Odd (to me) Behavior with NTILE() and NULL Values in Source Data

Question

Odd (to me) Behavior with NTILE() and NULL Values in Source Data

Viewing 8 posts - 16 through 23 (of 23 total)

You must be logged in to reply to this topic. Login to reply

Rich Mechaber SSChampion Points: 11131 More actions · Answer 1

I think in this case you weren't hijacking at all (I believe you said you arrived here via Google for a similar issue), and I've appreciated the additional testing and discussion. Thanks for adding additional value to the thread,

Rich

Alan Burstein SSC Guru Points: 61152 More actions · Answer 2

Just a quick update:

I have a good solution that I'm still testing (note my earlier comment). It has taken me longer than expected. I'll try to post it in the morning.

"I cant stress enough the importance of switching from a sequential files mindset to set-based thinking. After you make the switch, you can spend your time tuning and optimizing your queries instead of maintaining lengthy, poor-performing code."

-- Itzik Ben-Gan 2001

Alan Burstein SSC Guru Points: 61152 More actions · Answer 3

Ok, here we go.
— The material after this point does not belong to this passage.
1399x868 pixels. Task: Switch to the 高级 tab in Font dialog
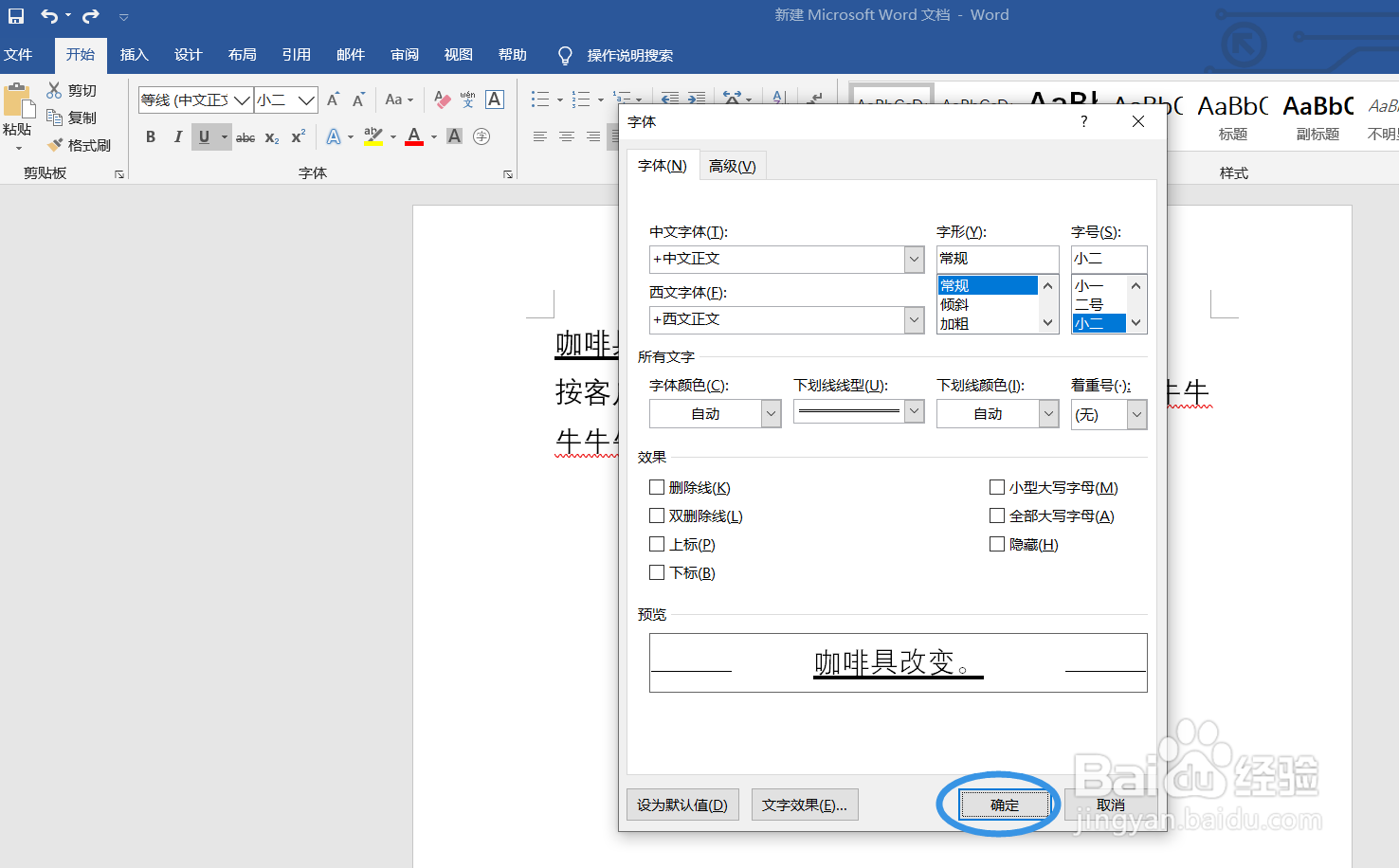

This may be a bit much to follow but the key take away is that I'm showing you an excellent alternative to NTILE using a tally table[/url] and CROSS APPLY[/url].

Code for the tally table

Note that this solution uses a permanent tally table (a CTE tally or "getnumbers" function will result in much poorer performance.)
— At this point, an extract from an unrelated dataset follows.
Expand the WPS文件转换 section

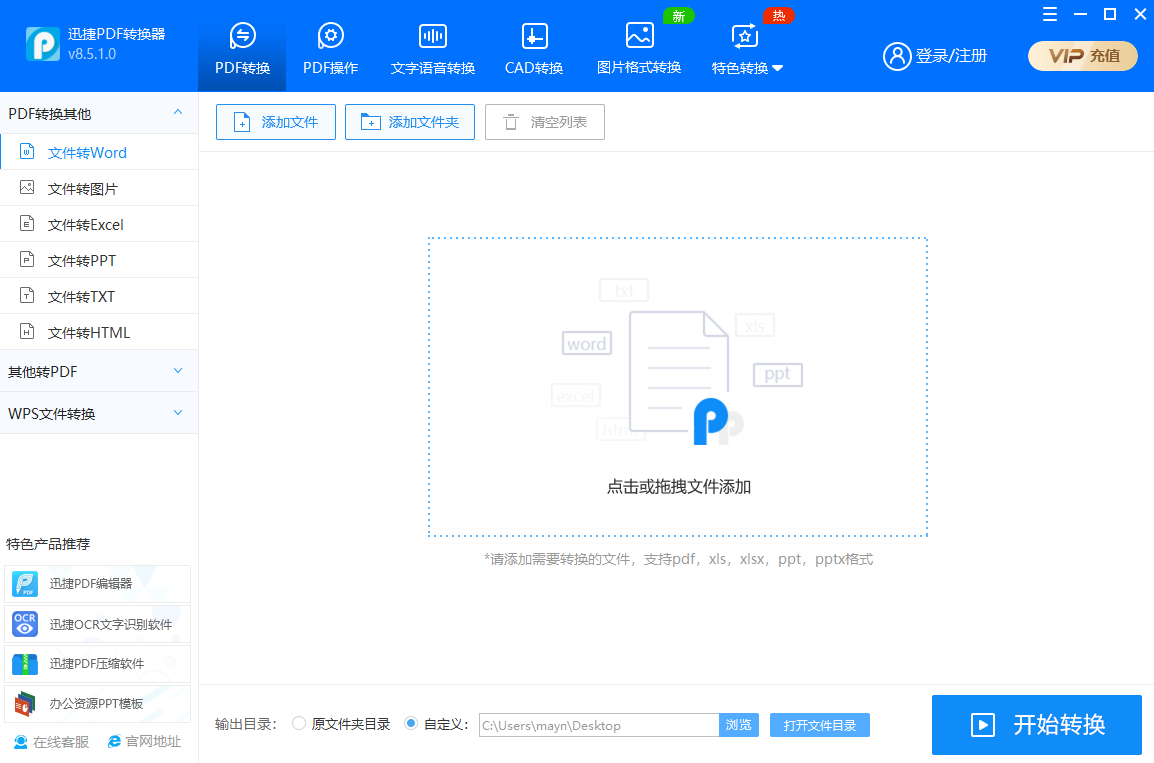95,412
IF OBJECT_ID('dbo.NTally') IS NOT NULL DROP FUNCTION dbo.NTally;

IF OBJECT_ID('dbo.tally') IS NOT NULL DROP TABLE dbo.tally;

CREATE TABLE dbo.tally (N int NOT NULL);

INSERT dbo.tally

SELECT TOP (1000000) ROW_NUMBER() OVER (ORDER BY (SELECT NULL))

FROM sys.all_columns a, sys.all_columns b;

ALTER TABLE dbo.tally ADD CONSTRAINT pk_tally PRIMARY KEY CLUSTERED(N) WITH FILLFACTOR=100;

ALTER TABLE dbo.tally ADD CONSTRAINT uq_tally UNIQUE NONCLUSTERED(N);

The NTally Inline Table Valued Function

Play around with the example code inside the comments to better understand how you would use dbo.NTally to replace NTile.

IF OBJECT_ID('dbo.NTally') IS NOT NULL DROP FUNCTION dbo.NTally;

GO

CREATE FUNCTION dbo.NTally(@tiles bigint, @rows bigint)

/****************************************************************************************

Purpose:

Returns a tally table with "tile groups" and can be used as an alternative to the T-SQL

NTILE function introduced in SQL Server 2005. See the usage examples below for more

details on how to use this function.

Compatibility:

SQL Server 2005+

Syntax:

SELECT rn, tile

FROM dbo.NTally(@tiles, @rows);

Parameters:

@tiles = bigint; requested number of tile groups (same as the parameter passed to NTILE)

@rows = bigint; the number of rows to be "tiled" (have group number assigned to it)

Return Types:

Inline Table Valued Function returns:

rn = bigint; a row number beginning with 1 and ending with @rows

tile = int; a "tile number" or group number the same

Developer Notes:

1. Requires a tally table named dbo.tally. Run the code below to create a correctly

indexed tally table (note the "Beginning" and "End" of tally code).

--===== Beginning of dbo.tally code

-- Drop if NTALLY function and tally table if they exist

IF OBJECT_ID('dbo.NTally') IS NOT NULL DROP FUNCTION dbo.NTally;

IF OBJECT_ID('dbo.tally') IS NOT NULL DROP TABLE dbo.tally;

-- Create the tally table

CREATE TABLE dbo.tally (N int NOT NULL);

-- Insert the numbers 1 through 1,000,0000 into dbo.tally

INSERT dbo.tally

SELECT TOP (1000000) ROW_NUMBER() OVER (ORDER BY (SELECT NULL))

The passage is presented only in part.